Dérapage contrôlé

David Siebert

Pierre Guillois, directeur du fameux Théâtre du Peuple de Bussang s’installe jusqu’au 12 février au Théâtre 71, à Malakoff. Dans son Grand fracas issu de rien, il nous présente, selon ses propres mots, un « cabaret spectral » où se succèdent des interventions d’un gymnaste, d’un comédien, d’un percussionniste, d’un jongleur et d’une chanteuse lyrique. Un joyeux bazar un peu policé et qui ne marche pas toujours très bien.

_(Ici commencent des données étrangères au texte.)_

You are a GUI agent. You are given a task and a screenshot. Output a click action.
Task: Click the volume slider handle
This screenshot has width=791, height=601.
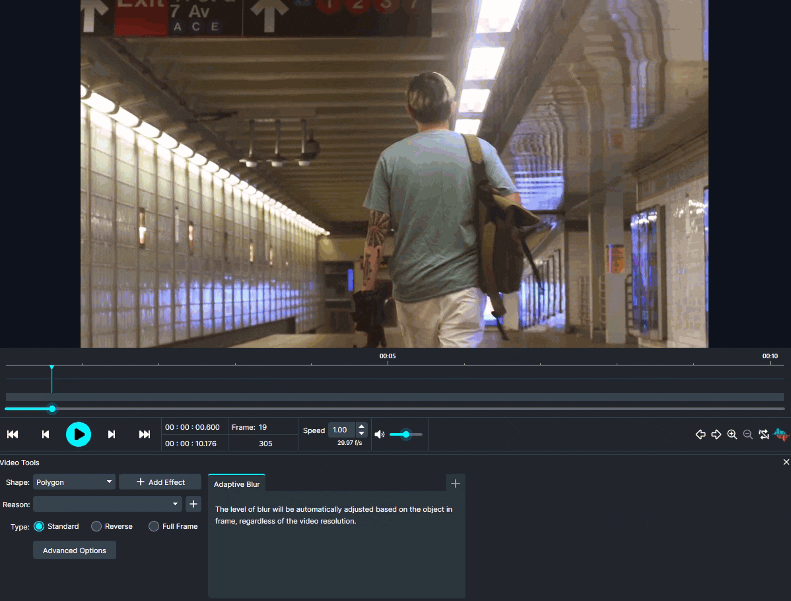406,434
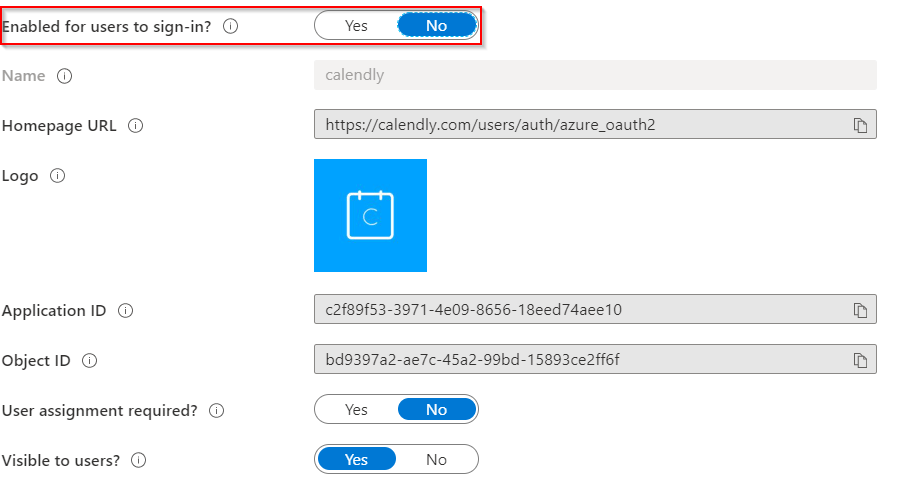Click the calendly Name field
Image resolution: width=899 pixels, height=500 pixels.
(594, 75)
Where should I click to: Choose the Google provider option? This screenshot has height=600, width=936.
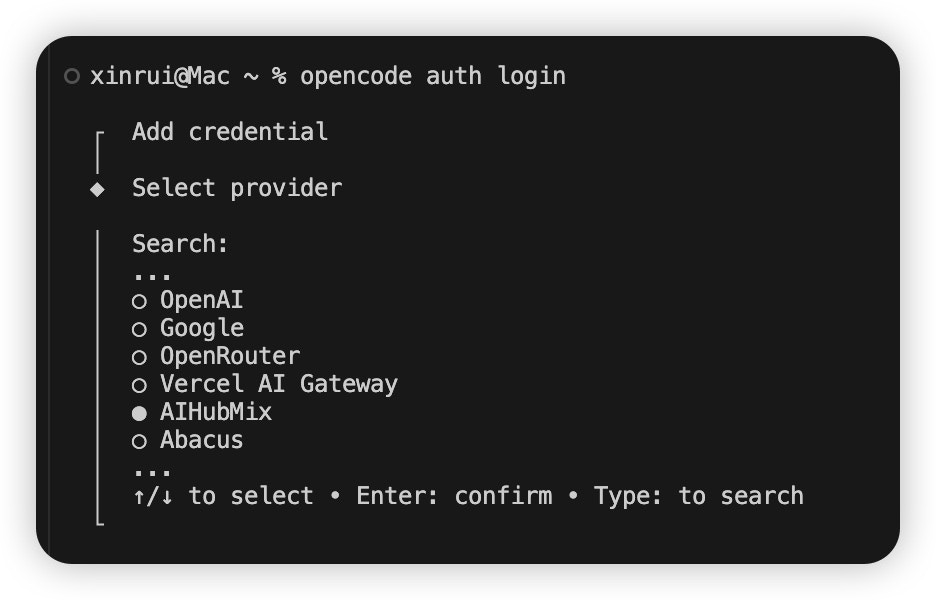201,327
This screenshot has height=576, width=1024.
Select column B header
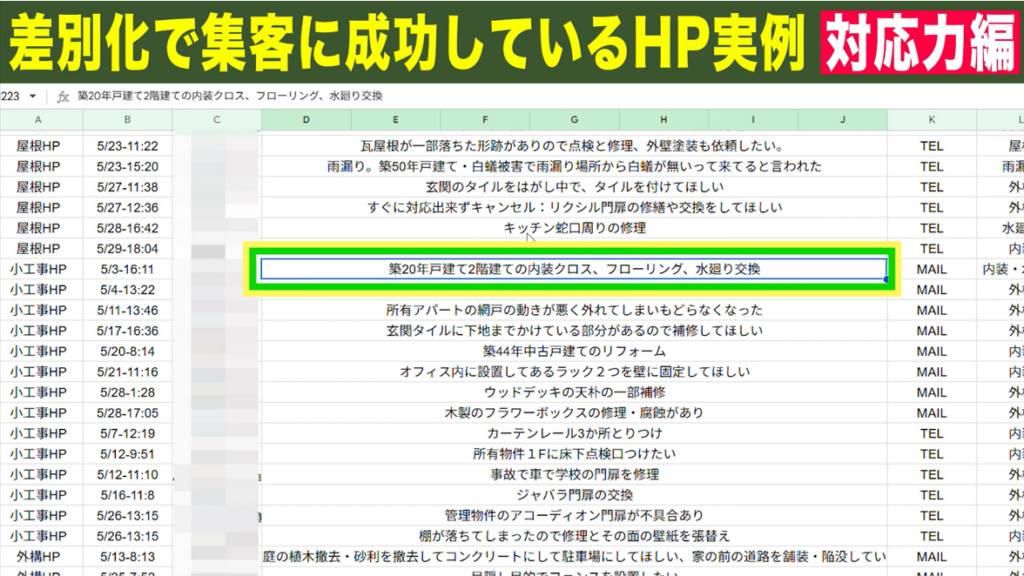pyautogui.click(x=127, y=120)
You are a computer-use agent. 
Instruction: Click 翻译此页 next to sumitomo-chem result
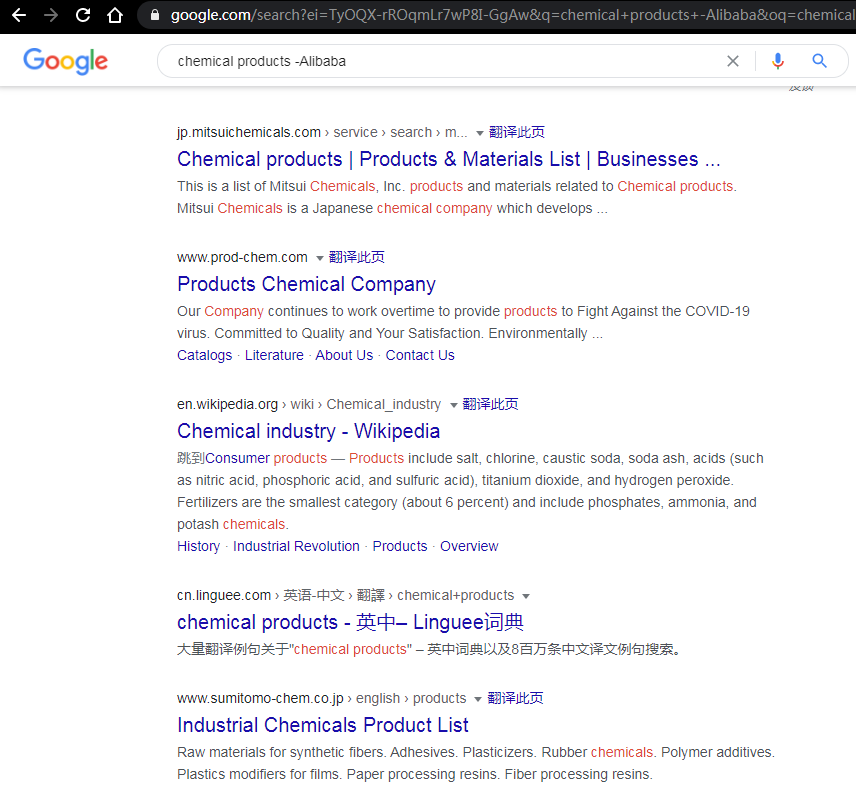point(516,698)
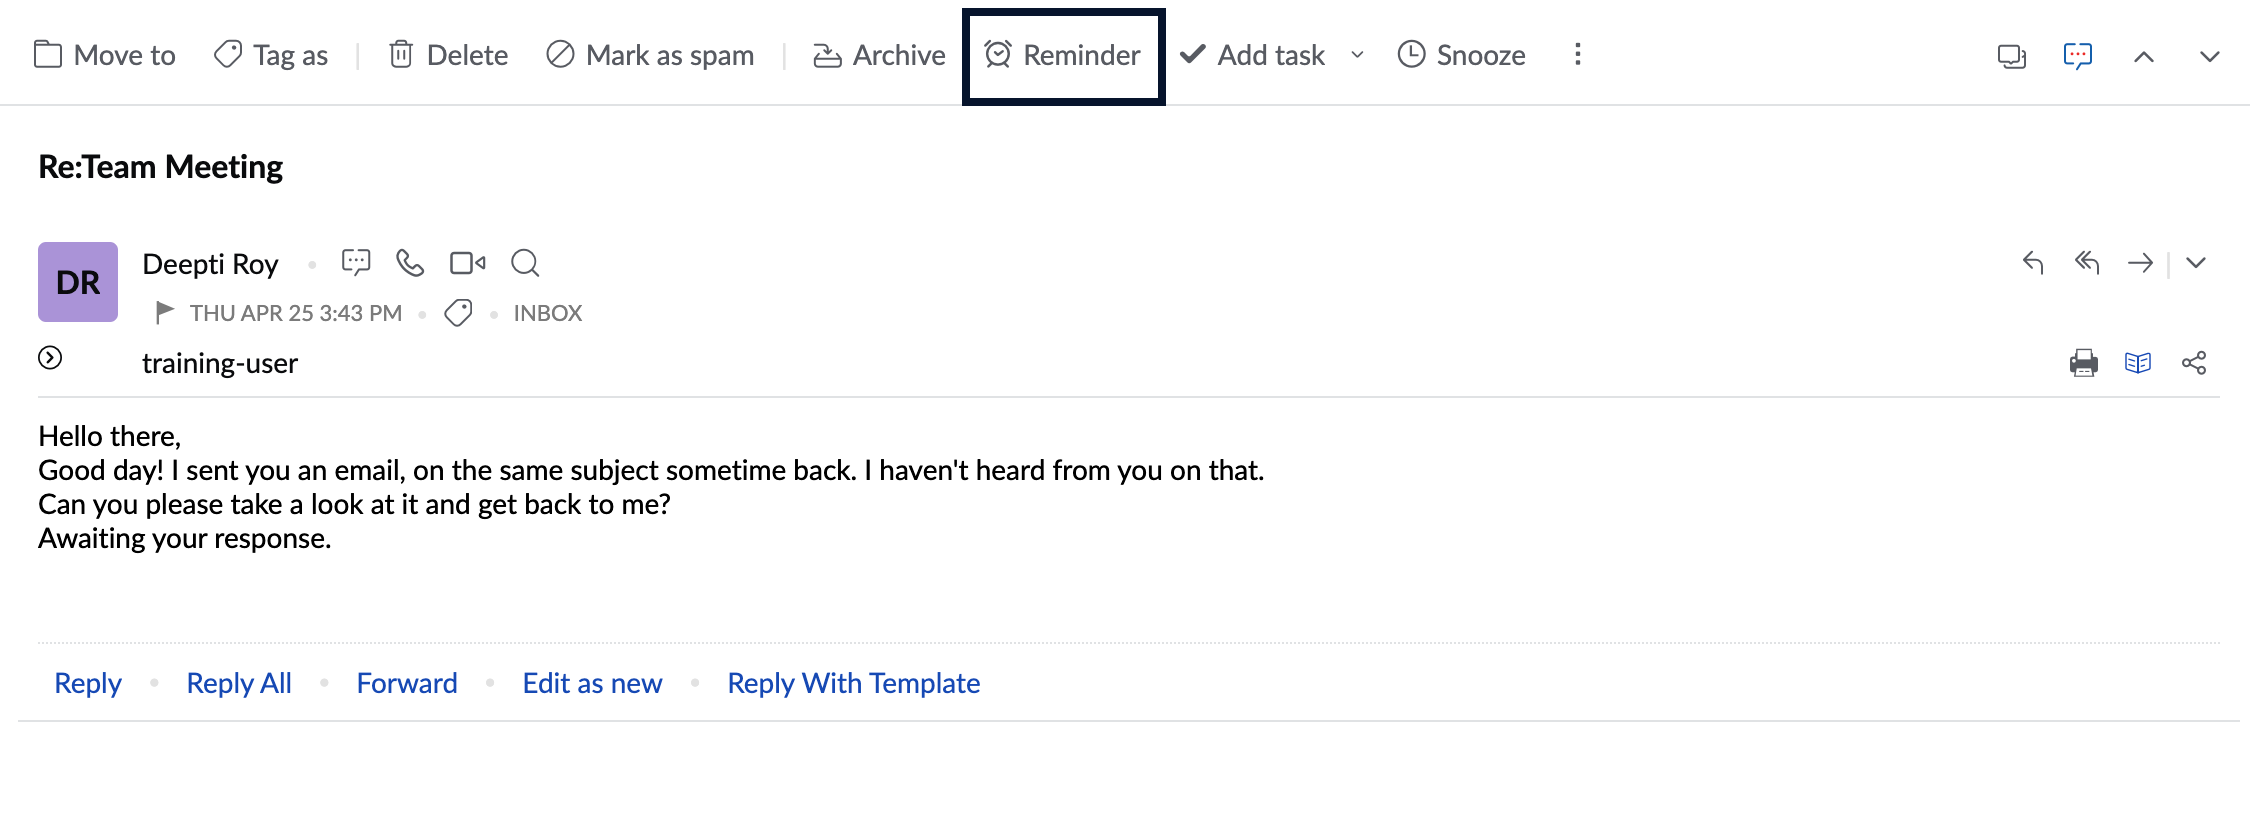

Note : 3,25 artichauts sur 5

David Siebert

David Siebert

On remarque très rapidement l’originalité du spectacle : l’outil numérique. Les différents numéros sont rythmés par des lettres, des blocs de mots… qui apparaissent sur un écran au fond de la scène. Dans une ambiance presque éthérée, fantomatique, les sons du percussionniste retentissent dans la salle, puis laissent place au talentueux comédien qui récite des textes absurdes, presque burlesques, de Valère Novarina. Suivent un gymnaste qui alterne entre barres parallèles, anneaux et cheval d’arçon ; la chanteuse lyrique et ses couches de robes, dont la voix de soprane envahit la salle ; et enfin un jongleur, qui avec quelques balles, impressionne les néophytes assumés comme moi.

David Siebert

David Siebert

Dans une ambiance bonne enfant, les blagues potaches se succèdent, entre le percussionniste qui finit par jouer sur le torse du gymnaste, et la chanteuse qui simule un orgasme. Les textes sont hilarants, et le comédien tout à fait impressionnant, notamment lors de son monologue qui paraît être, plus qu’une simple récitation de texte, une véritable performance. Cela dit les numéros se suivent et se ressemblent. Une fois la première surprise passée, cela se répète encore et encore, jusqu’à ce que l’on ressente une certaine lassitude. Une sorte de bazar organisé, un cabaret policé, qui alterne entre poésie et ratés (certains exercices du gymnaste, fort courts ne sont absolument pas gracieux, même si son exercice avec les anneaux, la vue panoramique sur des étoiles de synthèse en fond et l’un des plus beaux moments du spectacle). Si le spectacle offre de bons moments, il ne convainc pas tout à fait, tant dans sa structure que dans certains numéros. Le cabaret qui devrait être un joyeux bordel où tout est lié, est un joli dérapage contrôlé sans réel fil rouge.